2.54 Causation
Category: Metaphysics
Keywords: causation, causes, causally, causal, causality, caused, cause, chain, effects, effect, smoking, fire, cancer, factor, occurred
Number of Articles: 385
Percentage of Total: 1.2%
Rank: 36th
Weighted Number of Articles: 392.6
Percentage of Total: 1.2%
Rank: 27th
Mean Publication Year: 1980.7
Weighted Mean Publication Year: 1979.2
Median Publication Year: 1985
Modal Publication Year: 1998
Topic with Most Overlap: Laws (0.045)
Topic this Overlaps Most With: Models (0.0607)
Topic with Least Overlap: Liberal Democracy (0.00022)
Topic this Overlaps Least With: Duties (0.00101)
Comments
For a topic that I thought was one of the central, even dominant, topics in twentieth century metaphysics, this ended up having a smaller presence in the data than I expected. It’s not tiny, either thirty-sixty or twenty-seventy depending on which measurement is used. But the graphs don’t jump up nearly as much as I expected.
Partially this is because it’s kind of hard to get the boundaries of discussions of causation right. Here are three things that different models struggled with.
- A lot of models wanted to separate out pre-Lewisian work on causation, often centered around Mackie, from Lewisian work. This model decided (correctly I think) that they belong together.
- The boundary between work on causation, and work on laws is pretty blurry. The boundary between work on causation and work on explanation might be even blurrier.
- A lot of recent work on causal models looks distinctive enough that it can get carved off, as it does here into a topic on models.
This model is very confident that Lewis’s two Journal of Philosophy articles belong either in causation or in laws, but it’s not completely sold on them being causation articles.
Subject | Probability |
---|---|
Causation | 0.5751 |
Laws | 0.1878 |
Propositions and implications | 0.1577 |
Sets and grue | 0.0411 |
Subject | Probability |
---|---|
Causation | 0.4061 |
Laws | 0.2321 |
Ordinary language | 0.1954 |
Modality | 0.0278 |
Abortion and self-defence | 0.0208 |
And this isn’t a shortcoming of the models, I think. These topics really do blend together, and it’s hard to say where one starts and the other ends. One advantage of using a probabilistic model like this is that blurred boundaries can be modeled as intermediate probabilities, and it is still possible to roughly measure the size of each topic without making arbitrary distinctions. The three problems above still remain, and one could put the boundary between causation and laws, explanation and models at very different places. But I think this is a decent picture of the size of discussions of causation over time.

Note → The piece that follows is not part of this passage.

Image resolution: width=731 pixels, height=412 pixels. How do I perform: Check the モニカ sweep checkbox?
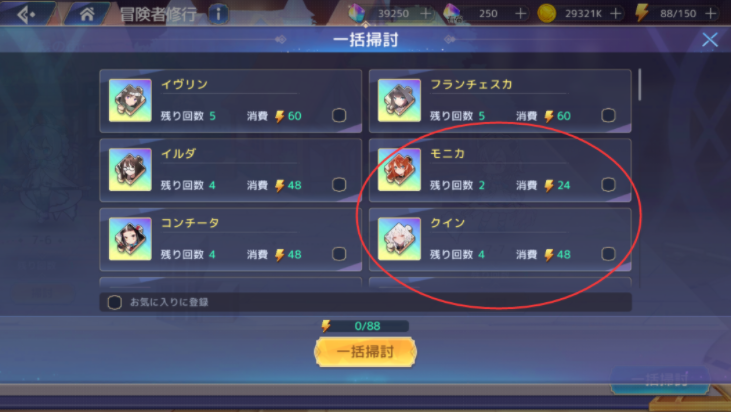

Note one other thing about this topic. There is an early Russell paper that is (just barely) in the topic.
Subject | Probability |
---|---|
Causation | 0.1369 |
Ordinary language | 0.1287 |
Laws | 0.1226 |
Idealism | 0.0846 |
Temporal paradoxes | 0.0613 |
Verification | 0.0575 |
Time | 0.0482 |
Definitions | 0.0444 |
Chemistry | 0.0353 |
Thermodynamics | 0.0337 |
Methodology of science | 0.0328 |
Denoting | 0.0281 |
Propositions and implications | 0.0261 |
Freedom and free will | 0.0260 |
Psychology | 0.0233 |
But it barely shows up in the graphs. This is such a common phenomenon; topics that are huge parts of late twentieth-century philosophy are also the topic of early Russell papers. But the Russell papers made next to no impact in these journals at the time he wrote them.